Mais, c’est sa motivation (entre autres n° 439804 précité) sur la compétence des pouvoirs publics, à l’origine, qui est la plus discutable : comme, en effet, dès les premiers jours, l’A.P.M. l’avait dénoncé (Cf. son communiqué « Le confinement du droit » sur son site : http://nouvelleapm.fr/actualites/tribune/item/153-confinement-du-droit), le fondement juridique des premières mesures était plus que fragile : outre une référence –proprement loufoque-, au code civil, pour faire bon poids, l’assise en était un article L 3131-1 du code de la santé publique, qui, en cas de menace sanitaire grave, donne au ministre de la santé le pouvoir de prendre, par simple arrêté, des mesures appropriées ; or, il est bien évident que ce dernier texte ne permet pas de porter atteinte aux libertés publiques fondamentales, qui relèvent de la seule loi (article 34 de la Constitution) –c’est bien parce qu’il était conscient de la difficulté que le Gouvernement s’était empressé de faire voter la loi sur l’état d’urgence sanitaire.
Le Conseil valide néanmoins l’assise initiale de ces premières mesures –alors qu’elles étaient, à l’évidence, inconstitutionnelles-, en évoquant cet article L 3131-1, mais, conscient, sans doute lui aussi, de la faiblesse de l’argument, en y ajoutant une référence singulière… aux « pouvoirs propres » du Premier ministre lui permettant « d’édicter des mesures de police applicables à l’ensemble du territoire, en particulier en cas d’épidémie » !
Il se garde bien de viser un texte quelconque fondant ces « pouvoirs propres »… et pour cause : il n’y en a pas !

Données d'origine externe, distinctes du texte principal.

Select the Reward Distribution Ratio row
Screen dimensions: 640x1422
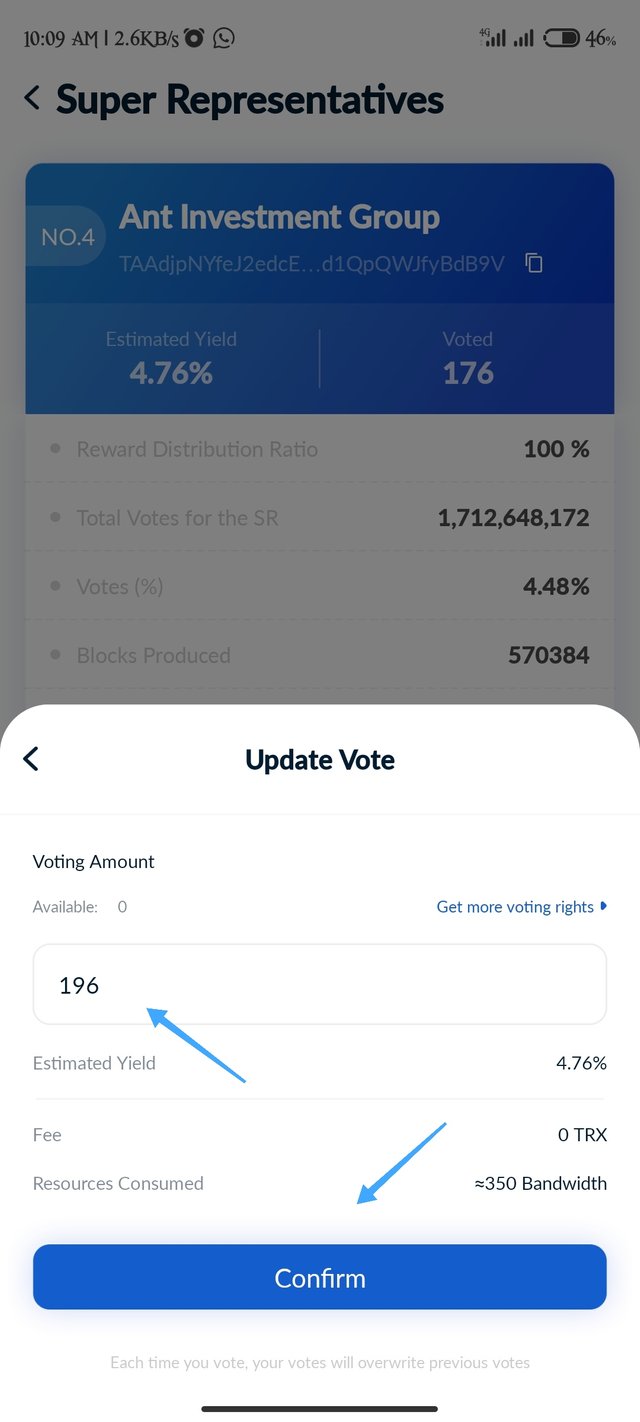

Si l’on suit le Conseil, le Premier ministre aurait donc, sans que la Constitution l’eût expressément prévu –il n’est que de lire son article 21-, des pouvoirs, somme toute, analogues à ceux du Président de la République lui-même, mais, sans même les garde-fous et conditions imposées à ce dernier par l’article 16 de la Constitution… Même s’il concède que les atteintes aux libertés portées à ce titre doivent être nécessaires, proportionnées et adaptées à leur objectif : c’est bien le moins…
Si l’on se souvient que l’expression « Etat de droit », si couramment invoquée de nos jours, souvent à tort et à travers, vient de la doctrine de droit public allemand du 19e siècle, qui opposait, quant aux pouvoirs de police, la situation où ces derniers étaient prévus et régulés par un texte supérieur (« Etat de droit »), et, celle où ce n’était pas le cas (« Etat de police »), force est d’en déduire que, pour le Conseil, nous ne sommes pas (ou plus) en « Etat de droit », mais, en « Etat de police »…
Ce virus est, décidément, aussi, un virus pour le droit.